The article cited Valentine’s comments on the session, Financial Education & Literacy: The SME & Consumer View, where she made a case for FinTech and financial fluency as tools for inclusion and empowerment: “When you put access to capital in the hands of those who need it, there also has to be an understanding of how to manage the risk of that capital, how to invest that capital, how to move forward with it. Financial education and access to capital have to go hand in hand.” The objective of greater financial inclusion should not be relegated exclusively to bull markets. Policymakers and innovators must consider how to best expand access to financial services even in difficult economic conditions.

March 2023 Banking Crisis

The landscape of venture capital and innovation underwent a seismic change this March. The fall of Silicon Valley Bank (SVB) has challenged the assumptions that have guided capital markets for the past decade. It has raised key questions about what policy and risk management conditions led to such a large concentration of American venture capital and startup funding to be vested with one institution.
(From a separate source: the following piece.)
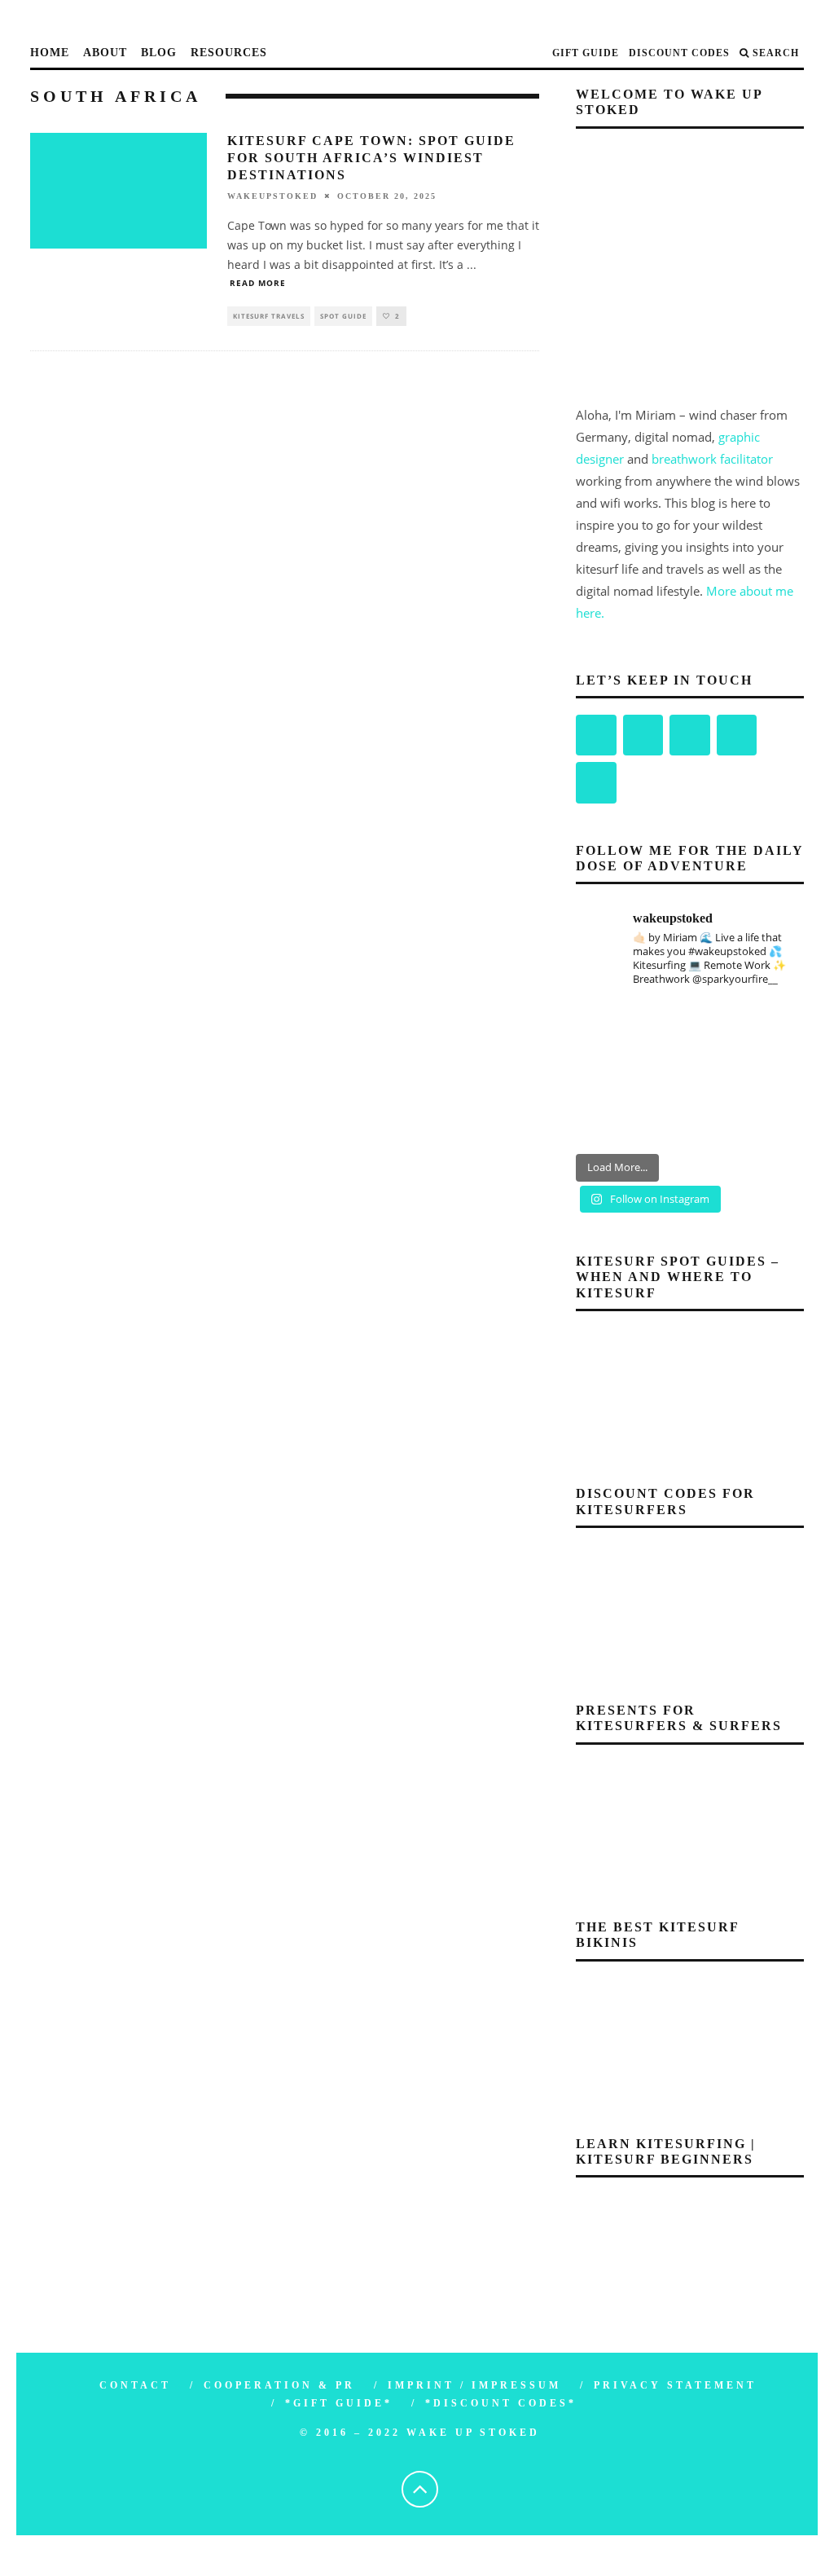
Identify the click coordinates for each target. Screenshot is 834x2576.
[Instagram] (643, 735)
The crisis was not limited to SVB. Silvergate Bank and Signature Bank also failed this March, while Credit Suisse and First Republic Bank experienced serious liquidity issues. The Wall Street Journal reports First Citizens Bank will acquire the bulk of SVB’s deposits and loans, offering some normalcy to the regional banking, startup, and venture capital industries.
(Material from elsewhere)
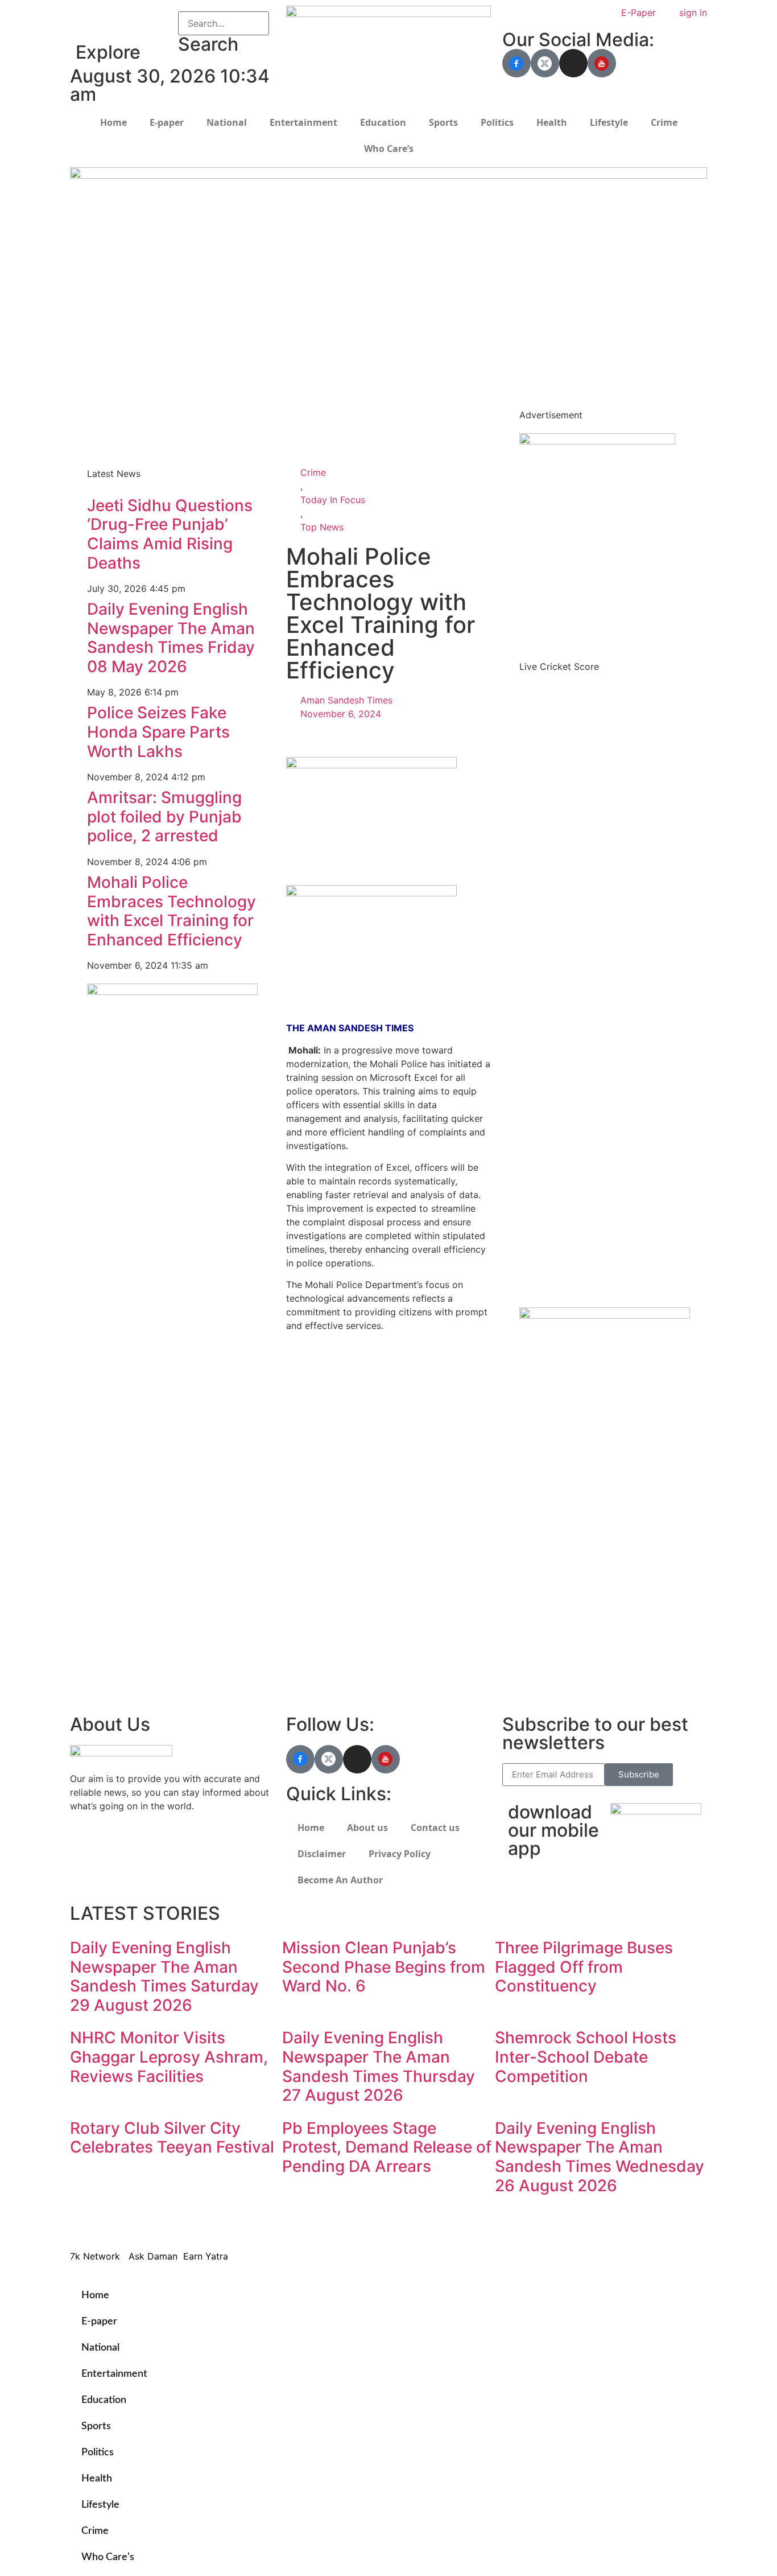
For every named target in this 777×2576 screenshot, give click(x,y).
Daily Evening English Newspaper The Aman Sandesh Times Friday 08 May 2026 (171, 637)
SVB, Silvergate Bank, and Signature Bank were notable for their exposure to the cryptocurrency industry. SVB held deposits for several key players in the American digital-asset market, while Silvergate Bank and Signature Bank facilitated crypto-to-fiat conversions for major exchanges. Speaking to e-cryptonews, Nicole Valentine commented on the implications of the spate of collapses for the American capital markets and the digital asset space: “This moment is not about banks vs. crypto. It is about the infrastructure, management, policies, and culture of the institutions that custody, transfer, and deploy our assets. The future is about managing risk—inflation rate risk, credit risk, cyber risk, deposit risk, and crypto risk.” She further commented on the role social media platforms played in spurring and responding to the bank run: “We learned, through this series of bank failures, that social media risk is a new risk factor that we will need to define, analyze, track, and manage.”
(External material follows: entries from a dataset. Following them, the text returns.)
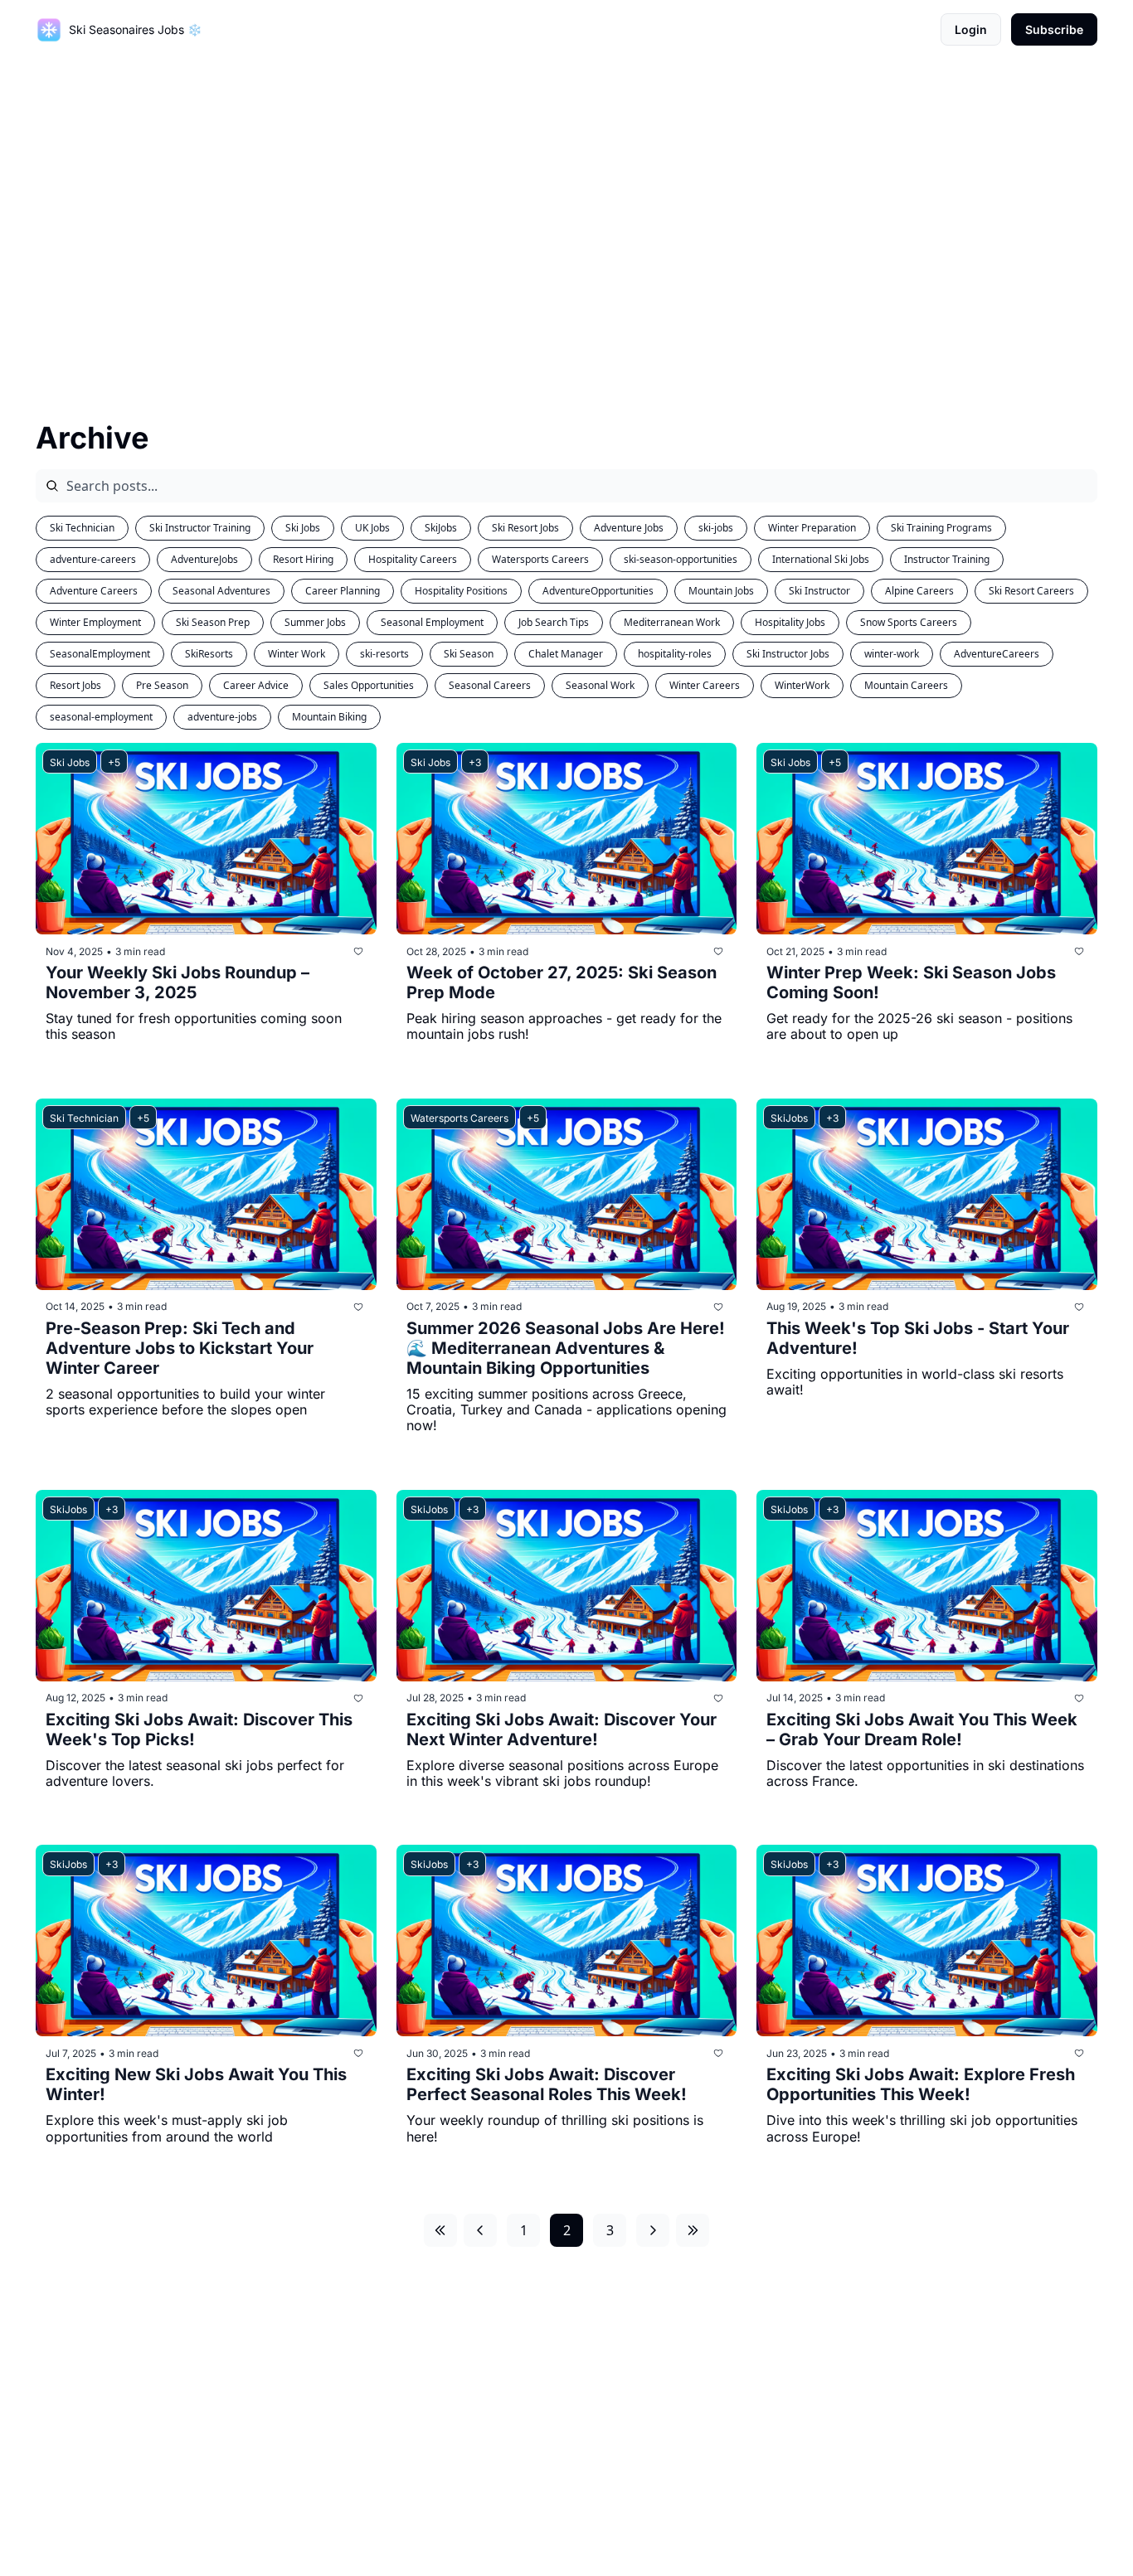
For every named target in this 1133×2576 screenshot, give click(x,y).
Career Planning (342, 591)
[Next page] (652, 2230)
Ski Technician (82, 528)
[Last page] (692, 2230)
Personalized Finance in the Metaverse

Through the use of big data and AI, FinTechs have provided more personalized services to customers. One frontier where FinTechs are exploring opportunities to better personalize their services are through virtual environments on the metaverse. Nicole Valentine spoke with FinTech Times about how innovation in the metaverse could fill the gaps that digital-only financial service providers are leaving behind. Valentine cited the potential role the metaverse could serve as a platform for virtual personal financial advisors and how tools like that may improve financial inclusion, access, and literacy.

At the 2022 Middle East and Africa summit, Sebastian Siemiatkowski, CEO of Klarna, discussed the role virtual financial advisors could play to frictionlessly optimize financial services in the future in the session The Next FinTech Unicorn: Investment Opportunities in FinTech.